Single by DaBaby featuring Offset

from the album Baby on Baby
- Released: August 13, 2019
- Recorded: 2018
- Genre: Hip hop; trap;
- Length: 2:37
- Label: Interscope; South Coast;
- Songwriters: Jonathan Kirk; Kiari Cephus; Jamarii Massey; Patrick Joseph; Kevin Price;
- Producers: MariiBeatz; Go Grizzly; P.Kaldone;

DaBaby singles chronology
| "Duck Sauce" (2019) | "Baby Sitter" (2019) | "Gucci Bag Latina" (2019) |

Offset singles chronology
| "Bussdown" (2019) | "Baby Sitter" (2019) | "Let's Get Married" (2019) |

Music video
- "Baby Sitter" on YouTube

= Baby Sitter (song) =

2019 single by DaBaby

"Baby Sitter" is a song by American rapper DaBaby featuring fellow American rapper Offset from the former's debut studio album Baby on Baby (2019). It was released to rhythmic contemporary radio on August 13, 2019, as the album's second single. The song was produced by Go Grizzly and MariiBeatz.

==Composition==
In the song, DaBaby raps about how he cannot resist trying to have sexual intercourse with a woman in his presence. In the chorus, he talks about wanting to fool around with the "baby sitter". Meanwhile, Offset's contributing verse outlines keeping his girl under control by ensuring she is not trying to make him lose his wealth and fame.

==Live performances==
DaBaby performed the song with Offset at the 2019 BET Hip Hop Awards.

==Music video==
The music video was released on April 3, 2019 and was directed by Reel Goats. Inspired by The Fresh Prince of Bel-Air television series, the visual finds DaBaby and Offset as brothers.
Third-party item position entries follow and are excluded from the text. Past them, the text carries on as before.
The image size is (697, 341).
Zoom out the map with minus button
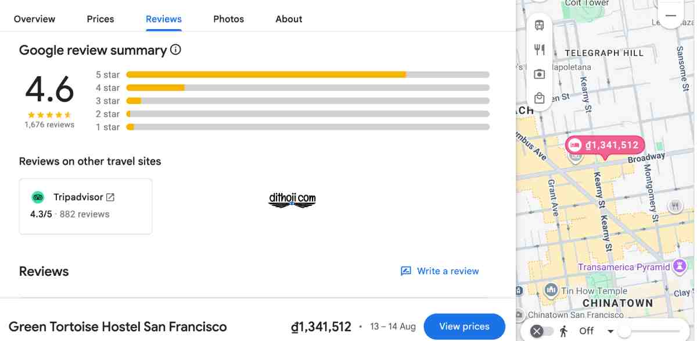(671, 16)
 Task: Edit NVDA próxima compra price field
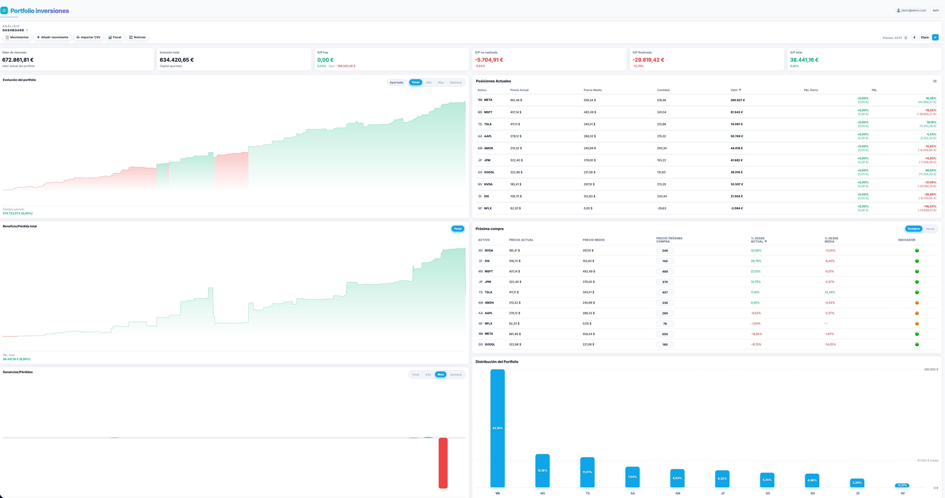point(665,251)
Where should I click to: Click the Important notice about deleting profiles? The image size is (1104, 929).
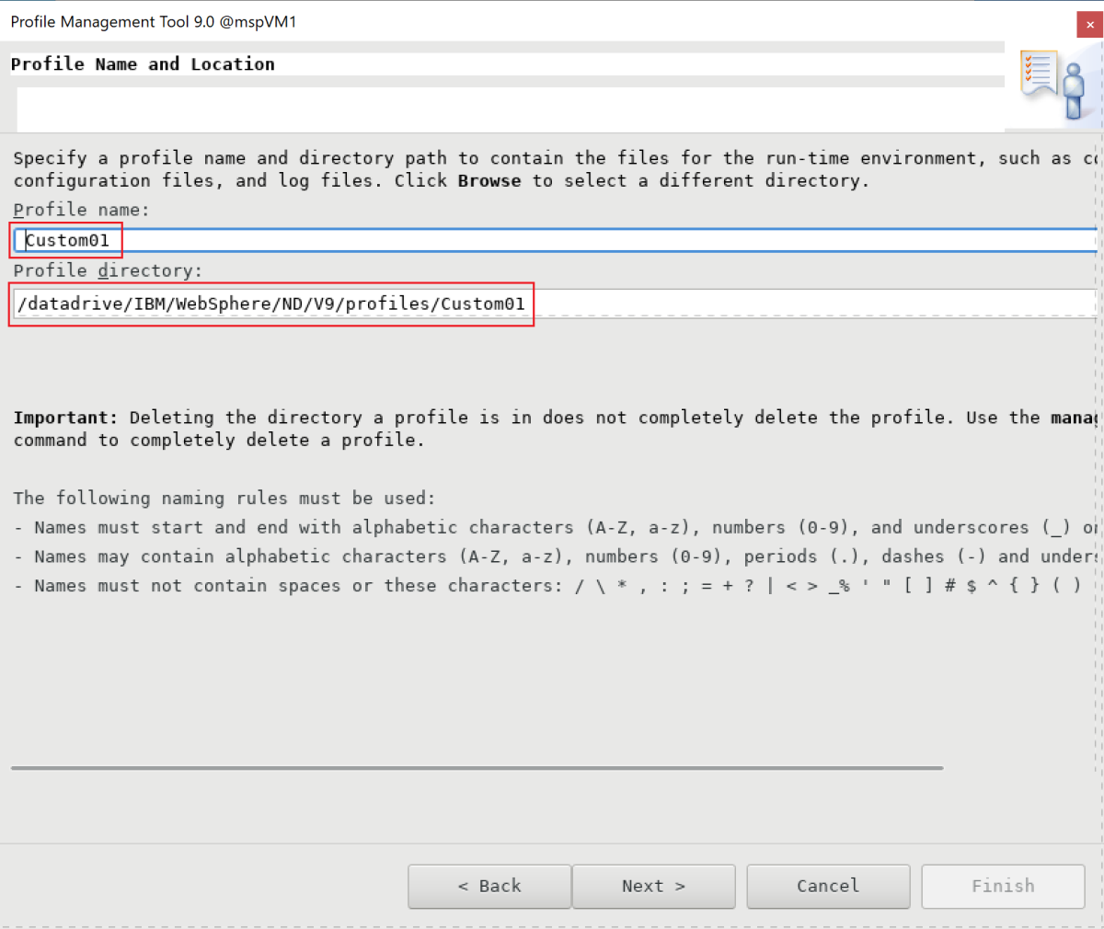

While their "White step dad" is gone with a babysitter in charge, the rappers cause mischief around their sprawling Beverly Hills mansion. DaBaby's song "Pony" plays in the credits, and the clip ends with DaBaby being reprimanded by his father.

==Charts==

===Weekly charts===

| Chart (2019) | Peak position |
|---|---|
| US Billboard Hot 100 | 59 |
| US Hot R&B/Hip-Hop Songs (Billboard) | 28 |
| US Rhythmic Airplay (Billboard) | 11 |

===Year-end charts===

| Chart (2019) | Position |
|---|---|
| US Hot R&B/Hip-Hop Songs (Billboard) | 74 |

==Certifications==

| Region | Certification | Certified units/sales |
| United States (RIAA) | 2× Platinum | 2,000,000^{‡} |
^{‡} Sales+streaming figures based on certification alone.